Newsrooms facing arbitrary shutdowns. Bodyguards accused of sabotaging the work of journalists they’re supposed to protect. Judicial systems targeting watchdog reporters who reveal government wrongdoing. A press freedom crisis is rippling across Latin America and in some circumstances it is so severe it is forcing journalists to flee their home countries.

From Mexico to Brazil, El Salvador to Venezuela, attacks against journalists and assaults on press freedom are now widespread. In Reporters Without Borders’ most recent World Press Freedom Index, it cautioned that Latin America was an increasingly “toxic environment” for the press, especially for investigative reporters focused on holding power to account. “Increasingly visible and virulent, these public attacks weaken the profession and encourage abusive legal action, smear and intimidation campaigns – especially against women – and online harassment of critical journalists,” it noted.

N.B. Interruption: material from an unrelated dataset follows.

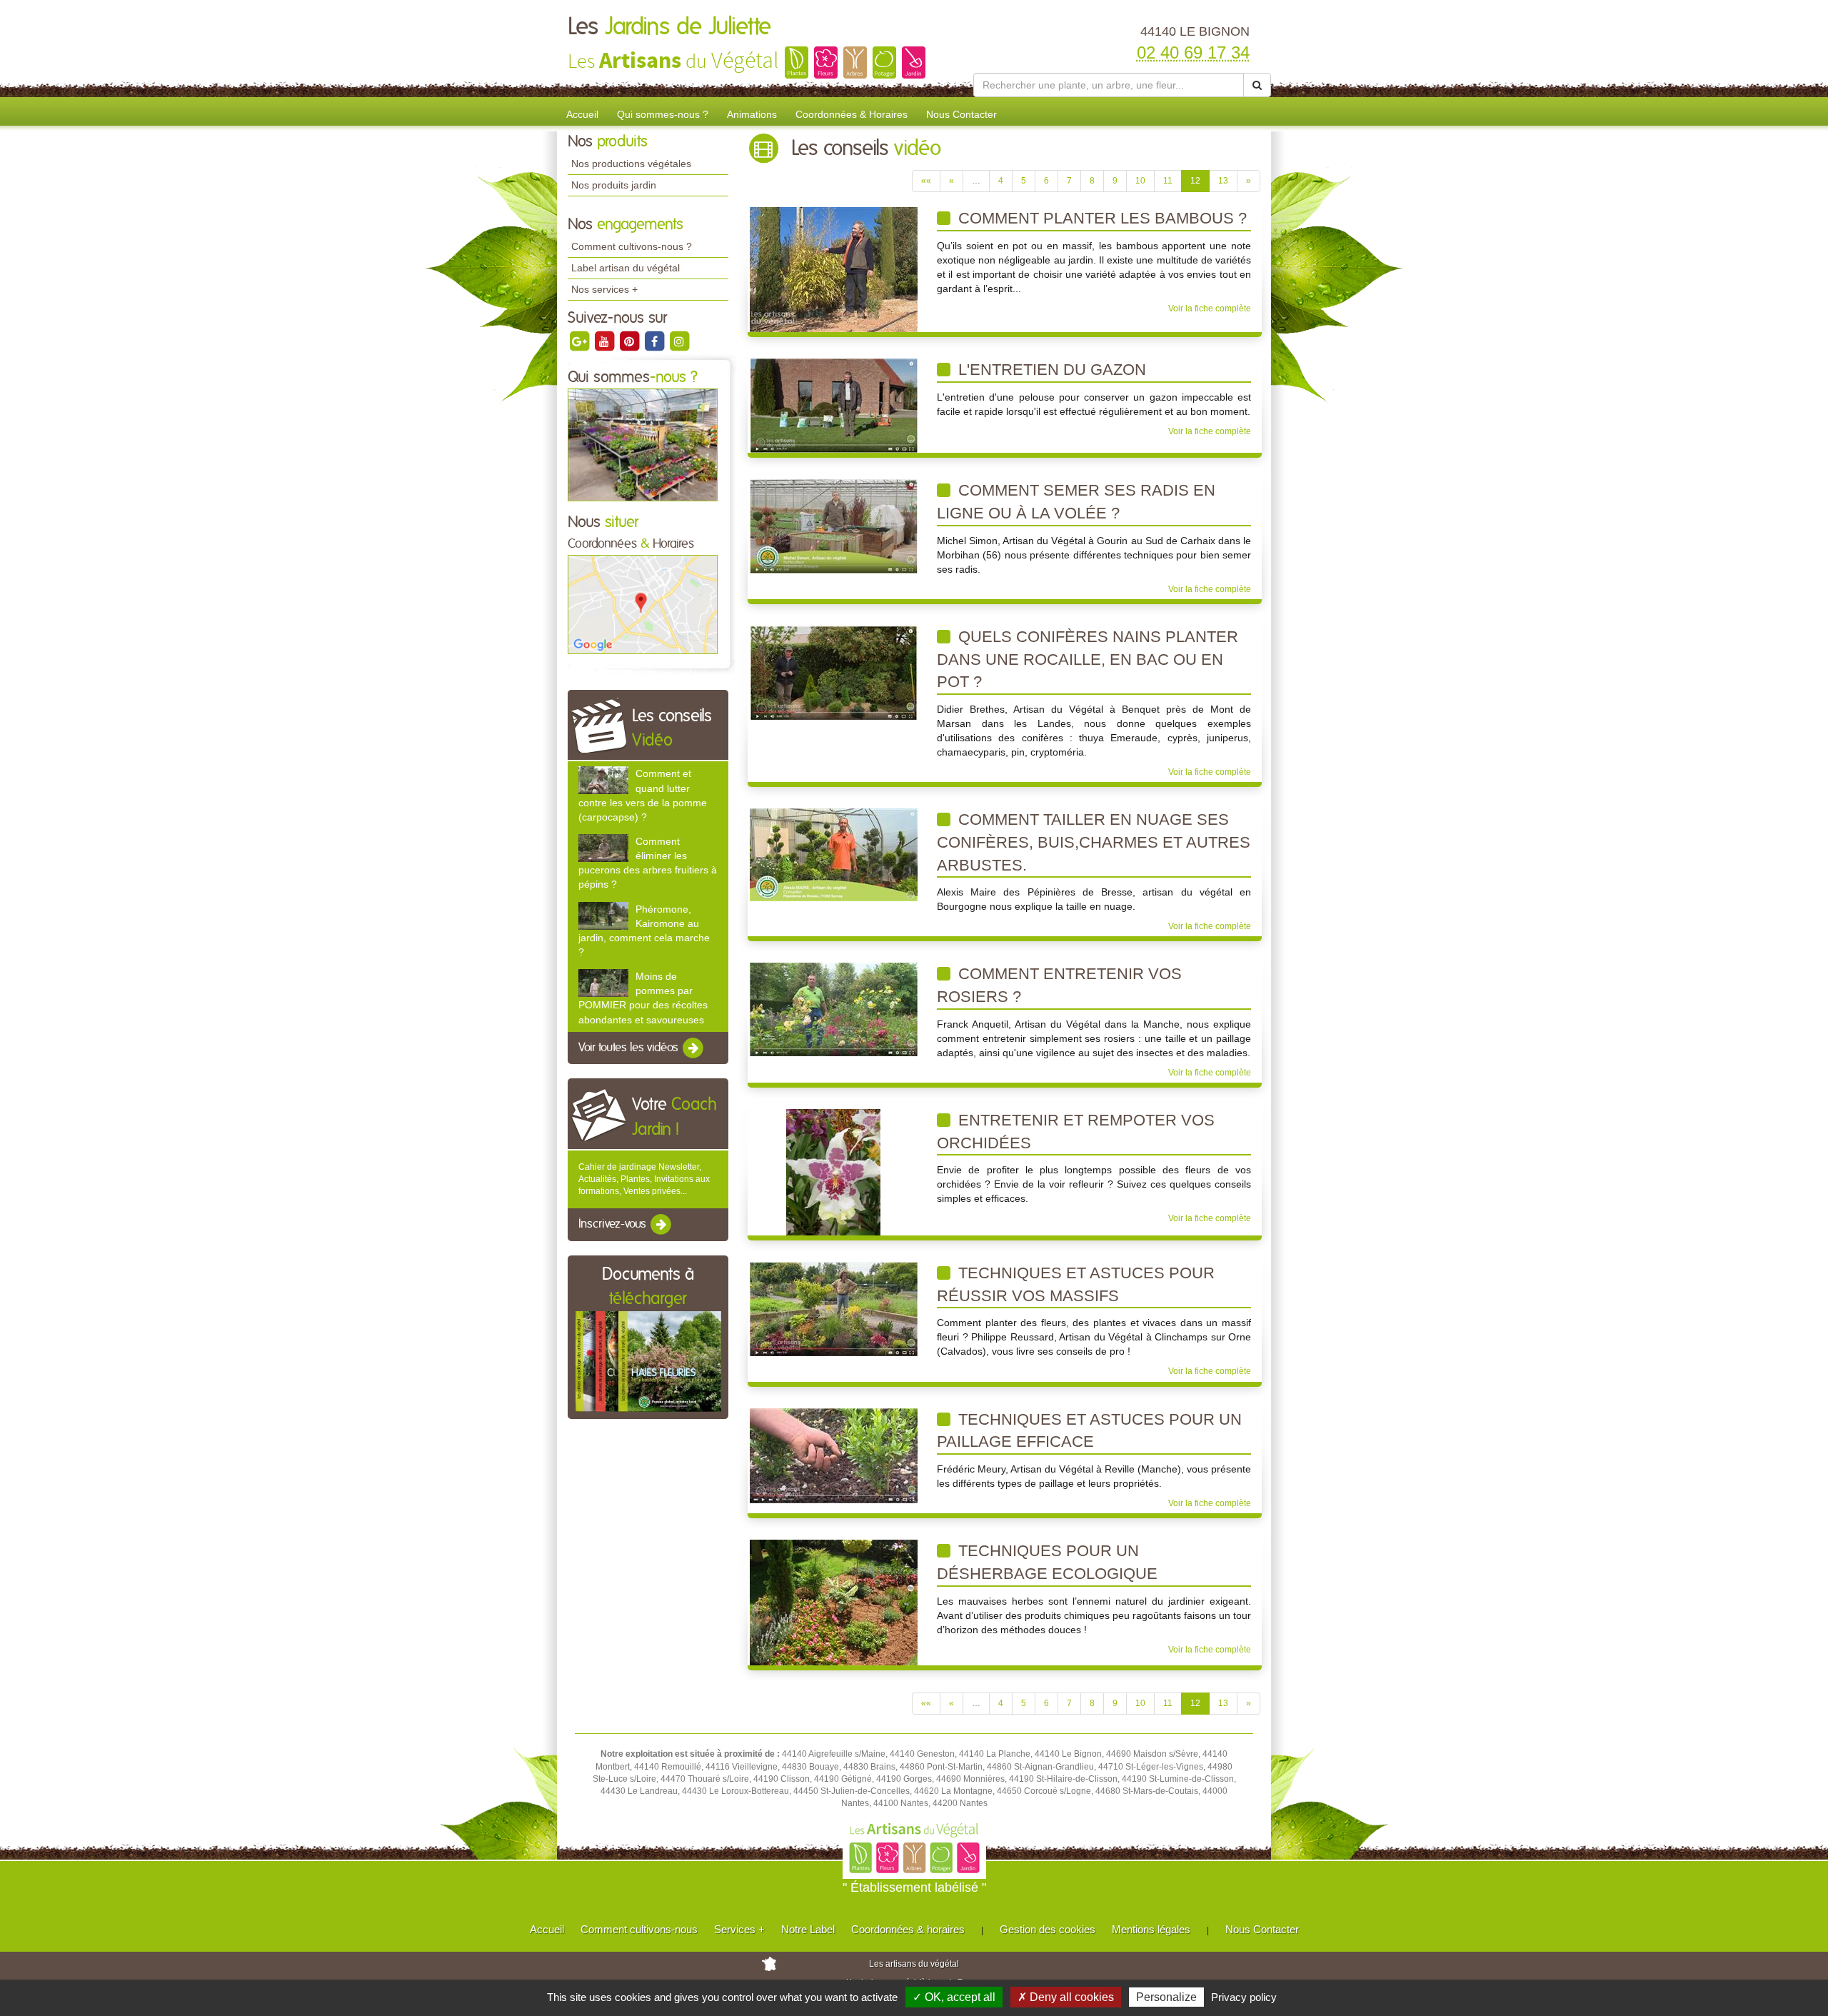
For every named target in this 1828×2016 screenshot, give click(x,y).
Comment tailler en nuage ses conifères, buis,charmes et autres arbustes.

According to data from the Voces del Sur network (VdS), a Latin American press freedom monitoring project, since 2017, dozens of reporters from the region have been killed or kidnapped, 150 have faced arbitrary detentions, and 11 were subjected to torture, among other abuses, As a result, VdS reports that 170 journalists from the region were forced into exile in 2020 and 2021 to escape arbitrary imprisonment or even assassination attempts.

Although some journalists learn to adjust to exile and even find ways to improve their watchdog reporting from abroad, this region-wide phenomenon is not only creating huge psychological and financial burdens on the press, but is also greatly weakening democracy and governance.

To understand this worrying exodus, GIJN spoke with exiled members of the press from Nicaragua, El Salvador, Cuba, and Colombia, who shared how they had been pushed into exile, and gave tips for other watchdog journalists who face similar threats.

Nicaragua: Oppression from the Top

Votes for opposition parties found in a garbage dump during Nicaragua’s 2008 regional elections raised fears that the government of President Daniel Ortega was taking an autocratic turn. In 2009, Ortega changed the constitution to enshrine indefinite presidential re-elections, but the situation became even more troubling during the protests of 2018.

“The country had enough [of President Ortega] and people took to the streets. I documented how the government response was to kill 350 people,” says Wilfredo Miranda Aburto, whose investigations have been mirrored in reports by the Inter-American Commission on Human Rights.

Miranda, who formerly wrote for the investigative magazine Confidencial and Spain’s El País newspaper, and whose work has been recognized with the prestigious Ortega y Gassett and Rey de España journalism awards, has twice fled Nicaragua due to concerns about his physical safety.

The first time was after he published an exposé about police snipers shooting protesters. “In late 2018, the government began a campaign against me, publishing photographs on social networks that said I was a media terrorist and demanding I be reported to the police for capture,” he explains. “I had to leave the country.”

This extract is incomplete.